Panteras de Aguascalientes
- Position: Point guard
- League: LNBP

Personal information
- Born: October 13, 2001 (age 24) San Juan, Puerto Rico
- Listed height: 6 ft 1 in (1.85 m)
- Listed weight: 175 lb (79 kg)

Career information
- High school: Long Island Lutheran (Brookville, New York)
- College: Illinois (2020–2022); St. John's (2022–2023); Southern Miss (2023–2025);
- NBA draft: 2025: undrafted
- Playing career: 2025–present

Career history
- 2025–2026: Atléticos de San Germán
- 2026–present: Panteras de Aguascalientes

Career highlights
- BSN Rookie of the Year (2025); BSN Most Improved Player (2026); 2x BSN All Star (2025, 2026); Big Ten Sixth Man of the Year (2021); Big Ten All-Freshman Team (2021); Nike Hoop Summit (2019);

= André Curbelo =

Puerto Rican basketball player

André Jael Curbelo Rodríguez (born October 13, 2001) is a Puerto Rican professional basketball player for Panteras de Aguascalientes of the Liga Nacional de Baloncesto Profesional (LNBP) in Mexico. He previously played college basketball for the Southern Miss Golden Eagles, the Illinois Fighting Illini and St. John's Red Storm. Curbelo represents the Puerto Rican national team in international tournaments. Listed at 6 ft 1 in and 175 lbs, he plays the point guard position.

**Recorded data**
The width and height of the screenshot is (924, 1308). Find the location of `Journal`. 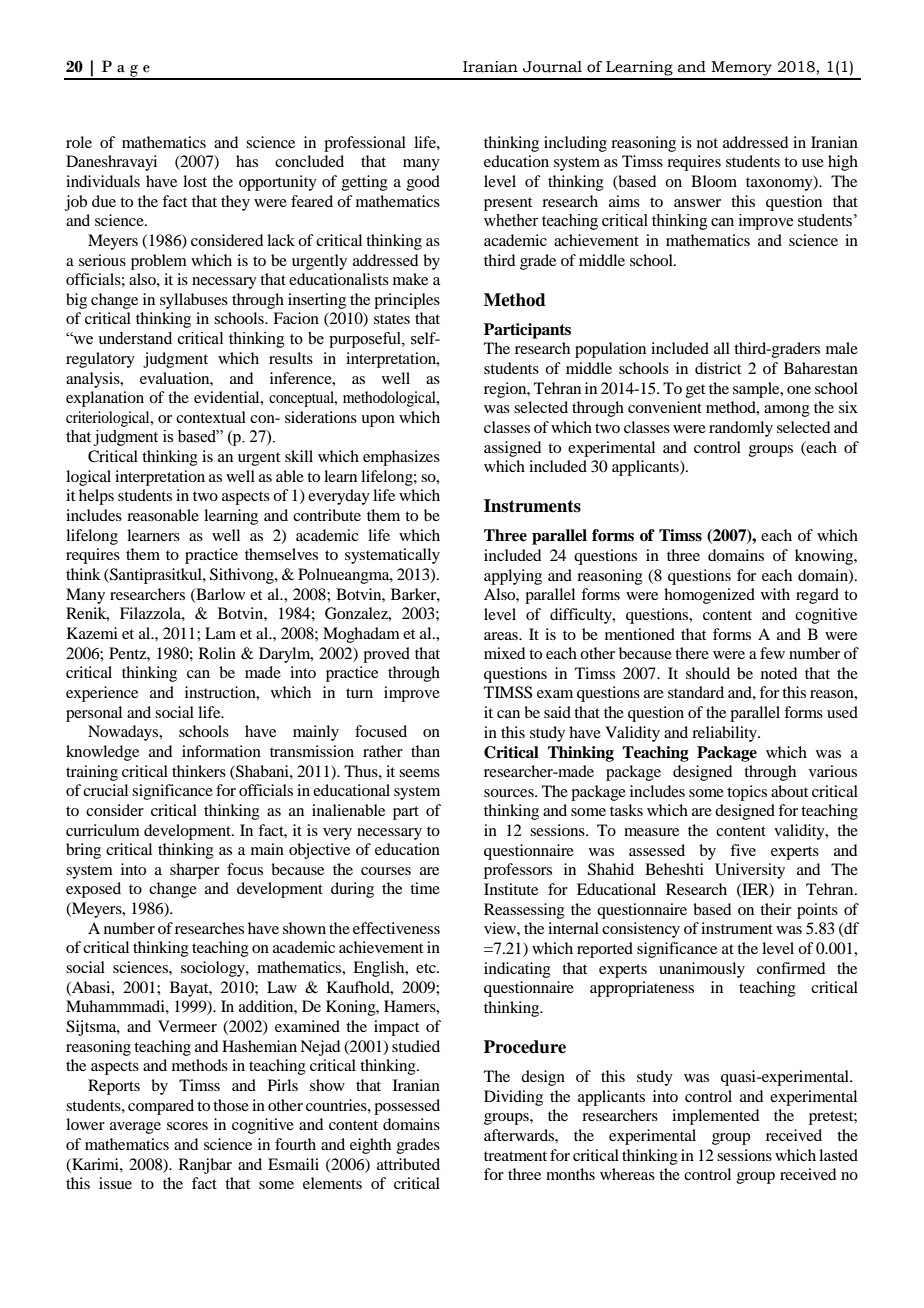

Journal is located at coordinates (552, 67).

**Problem to solve**
Return the passage of the André Curbelo profile between "André Jael Curbelo" and "point guard position.", inclusive. Rely only on the text for what follows.

**Response**
André Jael Curbelo Rodríguez (born October 13, 2001) is a Puerto Rican professional basketball player for Panteras de Aguascalientes of the Liga Nacional de Baloncesto Profesional (LNBP) in Mexico. He previously played college basketball for the Southern Miss Golden Eagles, the Illinois Fighting Illini and St. John's Red Storm. Curbelo represents the Puerto Rican national team in international tournaments. Listed at 6 ft 1 in and 175 lbs, he plays the point guard position.